POST | GET schema's to join to releases

RickMoynihan commented 1 year ago

We should review the scratch schema code and integrate it as rest API routes.

Ultimately we may want to support many schemas being associated with a single release. However in this iteration of the prototype we can assume just one.

Multiple schemas may not be necessary; but they may support more cleanly allowing people to incrementally add commitments, or layer on other concerns (e.g. URI generation) to existing datasets (providing all data within that release historically stills conforms to the extra schema).

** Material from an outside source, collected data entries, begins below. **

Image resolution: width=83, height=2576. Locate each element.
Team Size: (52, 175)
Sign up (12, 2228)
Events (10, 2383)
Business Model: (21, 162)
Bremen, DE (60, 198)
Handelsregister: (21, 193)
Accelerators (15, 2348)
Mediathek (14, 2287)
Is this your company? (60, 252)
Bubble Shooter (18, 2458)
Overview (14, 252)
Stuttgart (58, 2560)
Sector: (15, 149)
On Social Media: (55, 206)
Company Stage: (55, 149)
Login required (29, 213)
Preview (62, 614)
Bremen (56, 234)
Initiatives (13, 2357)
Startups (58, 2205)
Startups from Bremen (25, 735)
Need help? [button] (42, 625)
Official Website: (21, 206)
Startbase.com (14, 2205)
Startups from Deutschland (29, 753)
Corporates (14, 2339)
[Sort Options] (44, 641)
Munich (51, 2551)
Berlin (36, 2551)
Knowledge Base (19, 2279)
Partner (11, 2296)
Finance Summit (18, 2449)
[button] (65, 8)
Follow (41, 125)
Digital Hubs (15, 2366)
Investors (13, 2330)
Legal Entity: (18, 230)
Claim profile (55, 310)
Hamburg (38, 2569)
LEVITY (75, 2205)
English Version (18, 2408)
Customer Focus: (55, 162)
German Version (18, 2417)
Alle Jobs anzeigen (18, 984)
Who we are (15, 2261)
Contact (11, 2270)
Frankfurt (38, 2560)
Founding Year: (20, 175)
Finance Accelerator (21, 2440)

Implement POST / REDIRECT / GET pattern for creating schemas.

Route:

POST /data/:series-slug/release/:release-slug/schemas Accept: json+ld

BODY
{"dh:columns" [{"csvw:datatype" "string"
                "csvw:name" "foo_bar"
                "csvw:titles" ["Foo Bar"]}]}

Note normalising the incoming request body should:

Add "@type" "dh:TableSchema" as a managed param to the table schema
Add "@type" "dh:DimensionColumn" to each column
Add "datahost:appliesToRelease" "</data/:series-slug/release/:release-slug>"
Add "appropriate-csvw:modeling-of-dialect" "UTF-8,RFC4180"

Server responds: 303 /data/:series-slug/release/:release-slug/schemas/:auto-incrementing-schema-id

Route:

GET /data/:series-slug/release/:release-slug/schemas Accept: json+ld

Note the release will also get the inverse triple:

</data/:series-slug/release/:release-slug> datahost:hasSchema </data/:series-slug/release/:releases-slug/schemas/:schema-id>

kiramclean commented 1 year ago

Just to be sure: You can't update a schema, only create one? So in this prototype the idea is we only allow one schema to be associated with a single release. And schemas apply to all future releases going forward, until another schema is added? i.e. there is only ever one schema in effect and it is the latest one? Can you backtrack on a schema? e.g. say there is a mistake in a schema, can you publish a new one to supersede the old one with the correction?

RickMoynihan commented 1 year ago

I think we can build the prototype so that you can replace a schema.

However we can argue that the only reason you can do that, is because when we're making all these changes through the API we're operating in one logical draftset (it just doesn't exist yet). We can argue that when we've integrated with drafter and draftsets immutability would only be enforced "post publication".

Post publication you can't backtrack on a schema.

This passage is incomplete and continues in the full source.